Bo dzieje się sporo :)

Witajcie Kochani :-)

Tak, to prawda, dawno mnie tu nie było :-P Dużo rzeczy ostatnio się u mnie dzieje i prawdę mówiąc zapomniałam o tym,że mam bloga :-P Ku mojej uciesze wygląda na to, że mam wierną czytelniczkę, która właśnie dzisiaj mi o nim przypomniała. Muaaaaa :* :* :* buziole dla NIEJ!! W ramach podziękowań  zapraszam Was na JEJ bloga - jest ŚWIETNY!!!!


Ostatnim razem opowiedziałam Wam o moim byłym przyjacielu... wyobrażacie sobie, że skubańczyk już mi nawet "cześć" nie mówi?? Skoro on taki to ja też się do niego nie odzywam - bo po co? :P

Ale o nim pisać więcej nie warto więc zmieniamy temat ;)

Sesja na uczelni trwa. pozdawałam jakieś 90% przedmiotów... została Ochrona środowiska, angielski i oczywiście muszę napisać tą nieszczęsną pracę licencjacką, żeby we wrześniu móc się bronić...
Progres jest - NAPISAŁAM pierwszy rozdział :D
Podsumuję to korzystając z hasła przewodniego z reklam z moimi ULUBIEŃCAMI <3 czyli SIATKARZAMI <3 (tak jakby się ktoś jeszcze nie domyślił, jestem fanką Siatkówki, Siatkarzy i WSZYSTKIEGO co jest z NIMI związane)
- Brawo TY!!
- Brawo JA!!

Dzisiaj miałam dzień niezbyt przyjemny niestety... pisałam ten nieszczęsny angielski i wiecie co?? Nie uwierzycie - zabrakło mi JEDNEGO PUNKCIKA, żeby zdać!!!! JEDNEGO!!!! Od dziś szczerze nienawidzę liczby 30 - to zło wcielone - strzeżcie się!!

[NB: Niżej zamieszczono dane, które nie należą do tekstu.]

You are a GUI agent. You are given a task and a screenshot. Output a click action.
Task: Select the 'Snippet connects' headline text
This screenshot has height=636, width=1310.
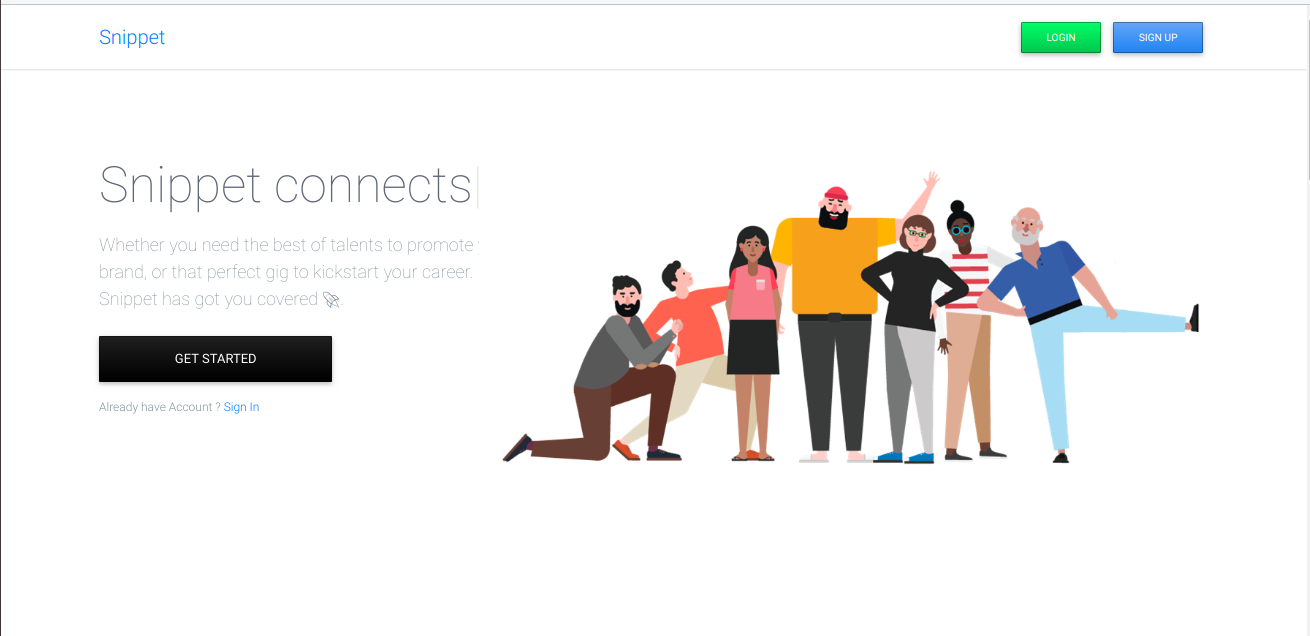pos(285,186)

Co tam u mnie jeszcze się działo??


Udało mi się spotkać z moimi najwspanialszymi przyjaciółmi :* Nati i Łukasz przylecieli do Polski więc od momentu kiedy tylko się o tym dowiedziałam, zaczęliśmy sprawdzać swoje napięte grafiki i wciskać gdzieś jedno popołudnie na spotkanie, plotki, opowieści i ogólnie na spędzenie ze sobą czasu, żeby nacieszyć się sobą na kolejne IKS miesięcy... Jak zwykle było to trudne bo albo ja miałam zajęcia, albo Aga pracę, albo Nati z Łukaszem coś mieli w planach... ALE... Ku mojej radości udało nam się spotkać 2x :D 1x na kręglach i bilardzie, 2x na basenie :) Uwielbiam pływać, uwielbiam basen!! Pozwala się niesamowicie zregenerować poprzez wysiłek fizyczny. Poza tym pierwszy i (jak mniemam) OSTATNI raz byłam w saunie!! To jednak miejsce, od którego muszę trzymać się z daleka... XD


Byłam na rozmowie kwalifikacyjnej ale niestety zero odzewu :( szkoda bo to mogła być praca idealna na wakacje :) Dużo ludzi ( w tym fajnych przystojniaków, którzy niejednokrotnie paradują bez koszulek z powodu zbyt wysokiej temperatury), stawka też była niczego sobie - no ale cóż... nie można mieć wszystkiego c'nie??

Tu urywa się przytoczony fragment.